No destinial politics, however, can totalize the experience of language and thought. This is the crux of Yeats’ poem, it seems to me. In the opening of an epoch of catastrophic politics (as Unger would register it), it was a poet that resisted the metaphysical valence of political destiny working through the imaginal remembrance through the appearance of a “girl standing there”. The last poetic apostrophe of a caducous time could only be redeemed erotically; forever disentangling the fictive conflation of life and politics.

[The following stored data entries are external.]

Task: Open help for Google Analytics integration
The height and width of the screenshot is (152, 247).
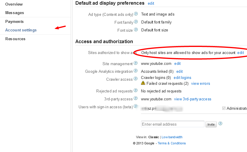Action: click(136, 71)
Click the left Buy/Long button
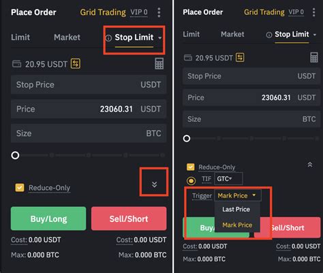Image resolution: width=323 pixels, height=273 pixels. click(48, 219)
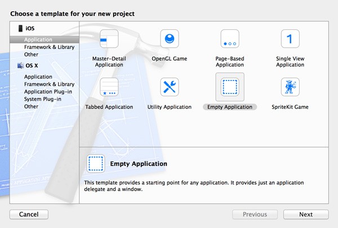
Task: Select the OS X Other category
Action: point(31,106)
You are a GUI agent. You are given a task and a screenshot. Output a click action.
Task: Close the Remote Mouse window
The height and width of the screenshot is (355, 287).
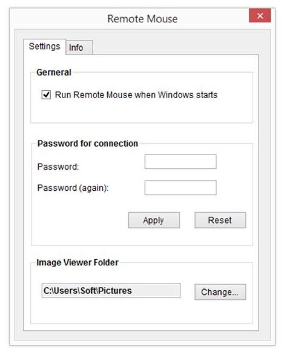tap(260, 16)
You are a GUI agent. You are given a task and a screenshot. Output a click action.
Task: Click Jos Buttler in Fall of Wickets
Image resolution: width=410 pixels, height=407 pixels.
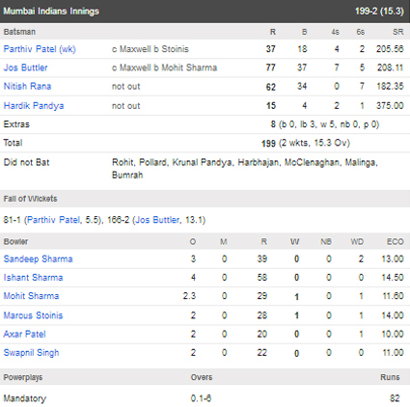pyautogui.click(x=157, y=220)
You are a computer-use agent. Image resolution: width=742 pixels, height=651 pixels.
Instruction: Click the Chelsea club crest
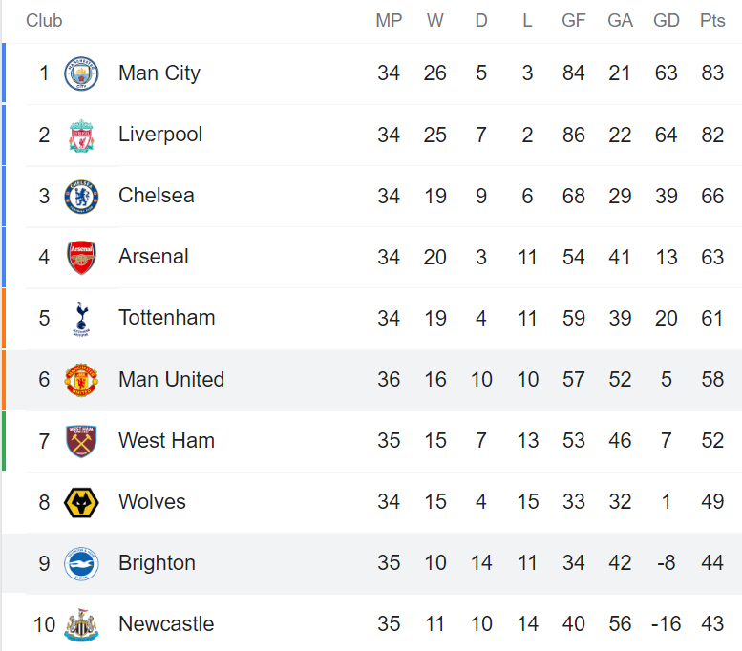[81, 197]
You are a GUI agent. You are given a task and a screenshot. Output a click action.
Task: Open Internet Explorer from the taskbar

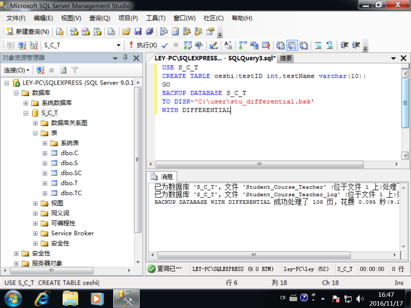tap(42, 298)
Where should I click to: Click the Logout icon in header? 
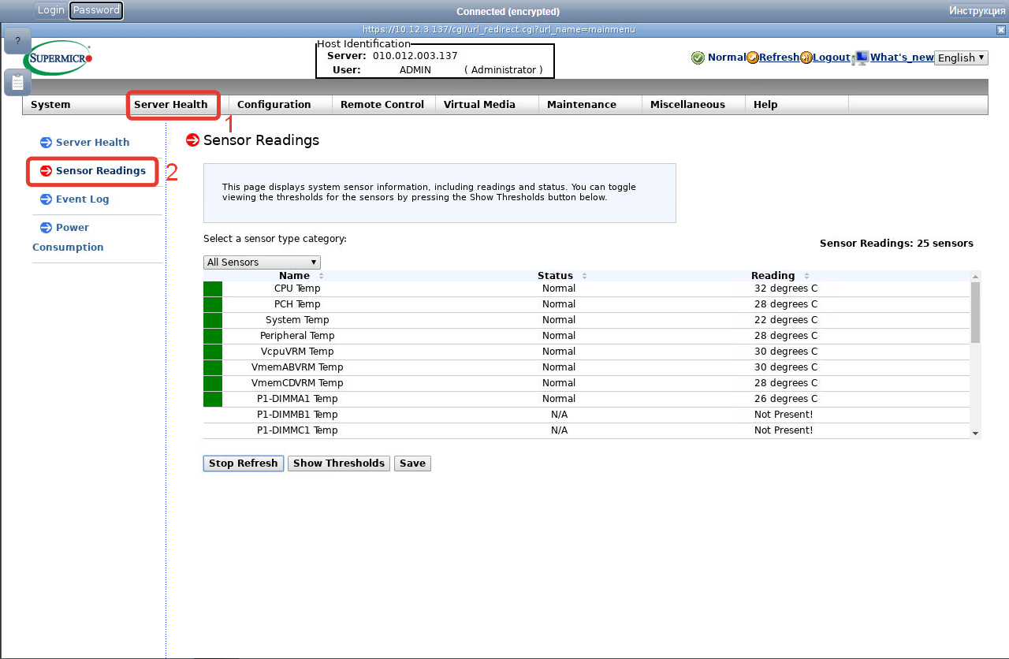pyautogui.click(x=806, y=58)
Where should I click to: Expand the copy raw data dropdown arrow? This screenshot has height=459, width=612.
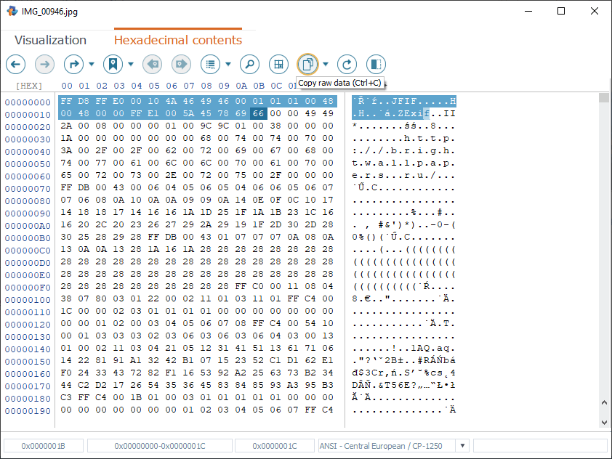tap(326, 64)
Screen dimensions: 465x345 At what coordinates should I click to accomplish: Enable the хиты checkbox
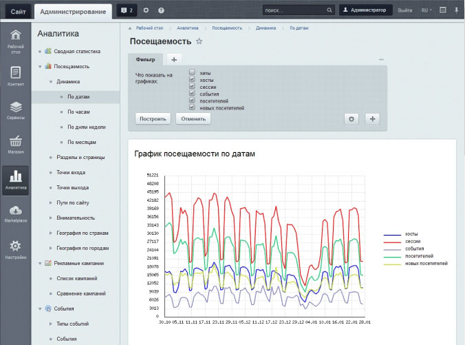click(192, 72)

The conservative journalist David French has recently reported an interesting empirical fact about the social reality in the United States: according to a recent Gallup survey that measures public confidence in American public institutions, there are two institutions defended and discredited by both left and right: those on the conservative right expressed confidence in the police (about 70% or so), and those on the progressive left expressed confidence in schools and higher education (about the same percentage). This is an interesting fact only for the reason that it reveals with immense clarity – very much against French’s political idealism of overcoming the caesura – the two effective vectors of American civil society: police and schooling. In fact, aside from their divergent emphasis, progressives and conservatives agree fundamentally that policing and schooling are the indispensable elements in this moment of civil society. Let’s call it the “high modernist moment of the metropolis”.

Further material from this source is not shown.